Ford is appealing a November court decision that evicted him from office over a February violation of the Municipal Conflict of Interest Act. If the panel upholds the decision, Ford will no longer be mayor.
A decision is expected in a matter of weeks.
Ford voted to excuse himself from reimbursing $ 3,150 to 11 lobbyists and one corporation that donated to his charitable football foundation. He also gave an impassioned speech during the council debate.
“It’s a nullity from the start,” Lecnzner argued.

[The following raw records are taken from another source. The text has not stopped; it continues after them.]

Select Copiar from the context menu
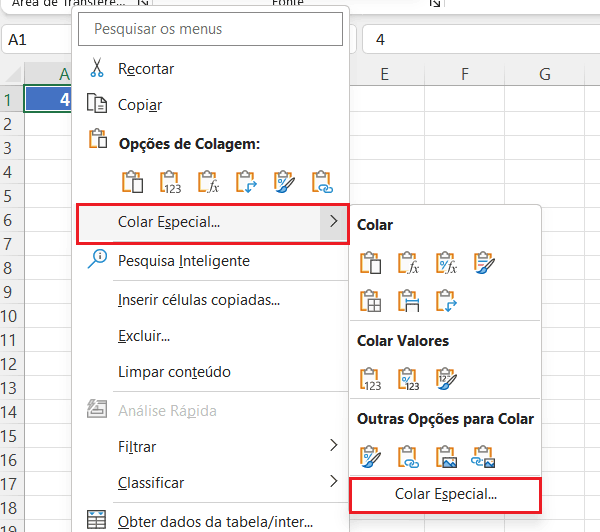(140, 105)
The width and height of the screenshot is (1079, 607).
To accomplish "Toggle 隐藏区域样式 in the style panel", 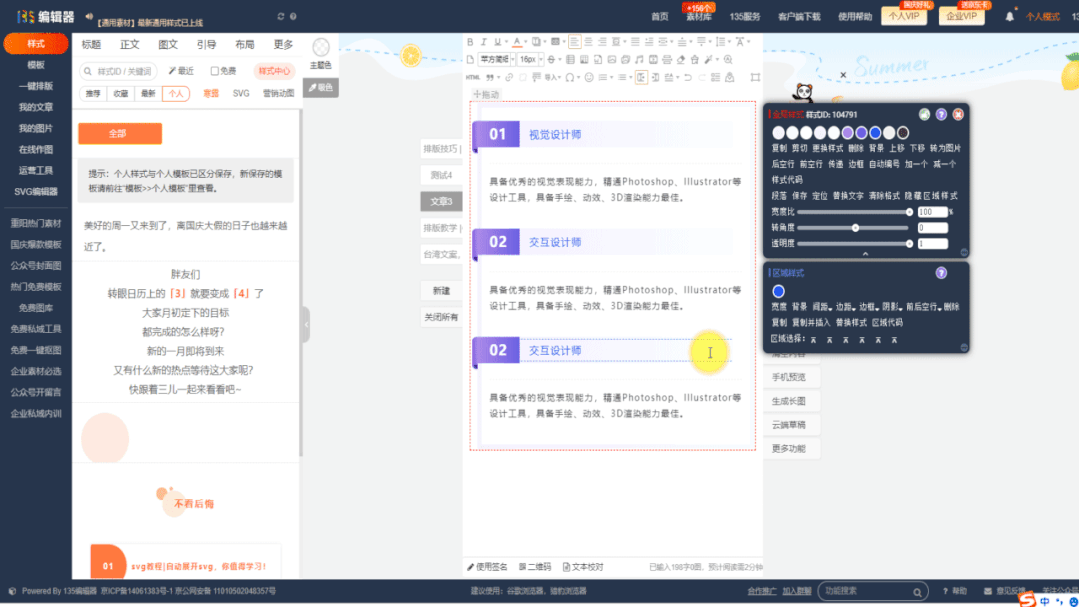I will (930, 197).
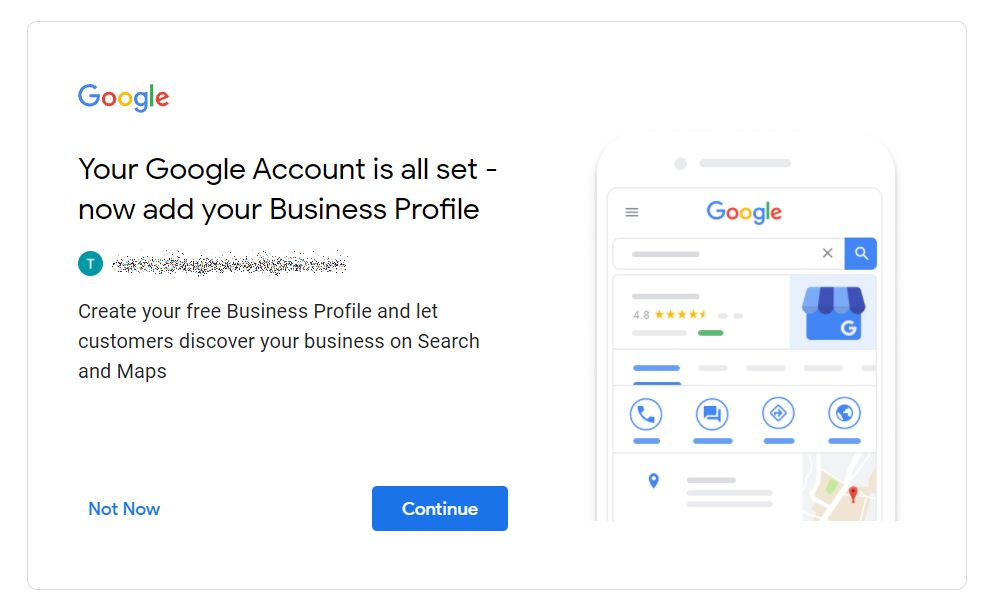Image resolution: width=992 pixels, height=610 pixels.
Task: Select the directions icon in the phone preview
Action: 778,413
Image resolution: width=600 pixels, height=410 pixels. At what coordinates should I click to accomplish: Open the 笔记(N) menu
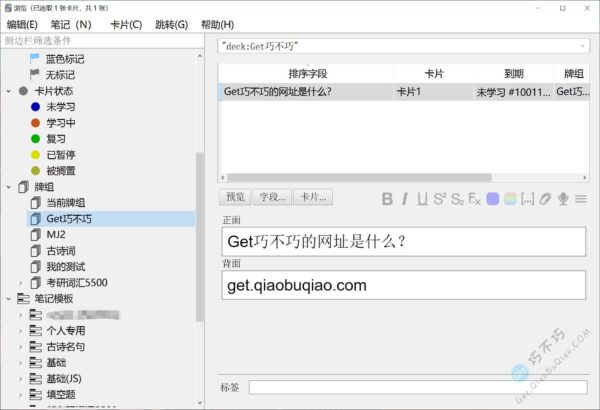pyautogui.click(x=70, y=24)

Lenczner also presented his second argument: the Muncipal Conflict of Interest Act doesn’t apply at all in this case, which is a matter of councillor integrity that should be dealt with solely under the council Code of Conduct. The senior justice on the panel, Edward Then, countered that the trial judge noted that the law says it applies to “any matter” in which a council member has a financial interest.
Lenczner argued that the law is unjust if it denies members of council the opportunity to speak in their own defence when they are accused of integrity breaches. He quoted former Toronto integrity commissioner David Mullan, who believes they should be granted a right to speak.
Then countered that Mullan probably wouldn’t say they also should be given the right to vote on their own alleged violations — as Ford did.
The Municipal Conflict of Interest Act requires judges to remove a politician from office in the event of a violation. Leczner called the law “draconian”: it harms the electorate, he said, not only the member of council.
The opposing lawyer, Clayton Ruby, has not yet presented his counterarguments in court. In his written submission, he argues that council did have the power to make the 2010 order — and that it is invalid for Ford to challenge an earlier order in a later case.